Mas os centros de pesquisas brasileiros são obrigados a cobrir todos os custos dos participantes, incluindo alimentação e transporte, além de prestar todo o atendimento necessário em caso de surgirem efeitos adversos. “No caso do desenvolvimento de medicamentos, o participante tem direito a receber o remédio até o fim da vida, enquanto precisar dele”, explica Venâncio. Além disso, todo participante tem o direito a receber o melhor tratamento disponível para determinada doença – essa determinação é aplicada internacionalmente desde o caso de Tuskegee. “Para avaliar os efeitos de um novo medicamento, os participantes podem ser divididos em dois grupos, sendo que um deles deve obrigatoriamente receber o medicamento mais eficaz disponível no mercado”, informa o coordenador do Conep. “Não é aceitável utilizar placebos e recusar, assim, tratar a doença de que o participante é portador”.


O senador Luis Carlos Heinze (PP-RS) em entrevista coletiva nesta segunda-feira

E como o caso está agora? Segue solicitação de investigação feita pelo Senador Heinze:

Heinze pede à PF que investigue estudo sobre uso elevado de cloroquina em Manaus

Em entrevista coletiva nesta segunda-feira (17), o senador Luis Carlos Heinze (PP-RS), que integra a CPI da Pandemia, disse que apresentou ao diretor-geral da Polícia Federal, Paulo Gustavo Maiurino, um pedido de investigação sobre o uso elevado da hidroxicloroquina, em Manaus, no início da pandemia, em março de 2020.

Heinze disse que o sucesso do medicamento no combate à covid-19 estaria na dosagem, reforçando o que tem afirmado nas reuniões da CPI, e que uma alta dose de cloroquina teria acarretado a morte de 22 pacientes na capital amazonense. O senador afirmou também que foi realizada uma pesquisa na capital amazonense com relação à utilização da cloroquina e hidroxicloroquina e os resultados foram publicados em uma revista internacional, a JAMA Network, da American Medical Association (AMA).

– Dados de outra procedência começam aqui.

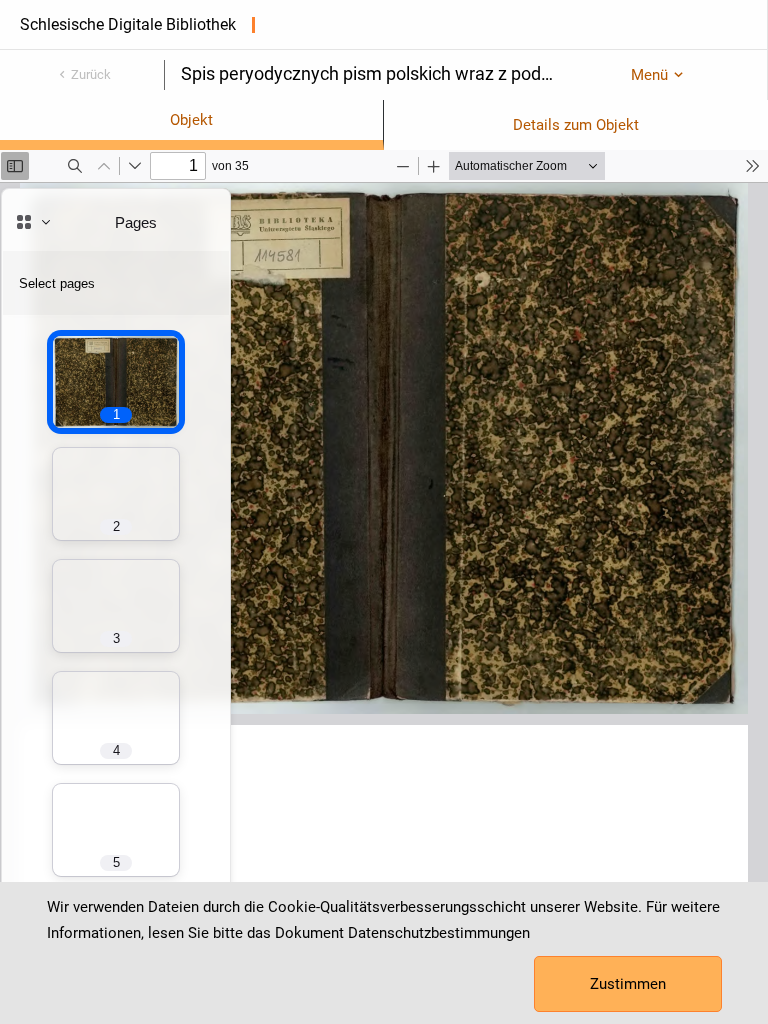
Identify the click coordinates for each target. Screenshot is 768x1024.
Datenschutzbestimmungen (439, 933)
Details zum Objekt (576, 125)
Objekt (191, 120)
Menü (649, 75)
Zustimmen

– “A gente quer saber a partir de quem e de onde se originou a indicação de que a pesquisa deveria ser realizada no Brasil, quem indicou e qual a razão da pesquisa ser feita em Manaus, considerando-se que o agravamento da pandemia lá se deu nesse ano e não no ano passado”, disse Heinze.

Além disso, ele pediu esclarecimentos sobre o estudo ser limitado a pacientes hospitalizados e gravemente doentes, sendo que a expectativa era de que o medicamento servir no “tratamento precoce”, como tem defendido nas reuniões da CPI da Pandemia. Ele também questiona os critérios para escolha dos pesquisadores e quer respostas sobre as supostas conexões entre pesquisadores e grandes laboratórios e se os benefícios econômicos estão relacionados à produção de vacinas, ou de políticos.

– Quais os possíveis contatos e liames entre eventuais pesquisadores e os grandes laboratórios, com interesses econômicos ligados à produção de vacinas, ou de políticos, com propósitos de desestabilização de um governo?” indagou o senador ao concluir a entrevista.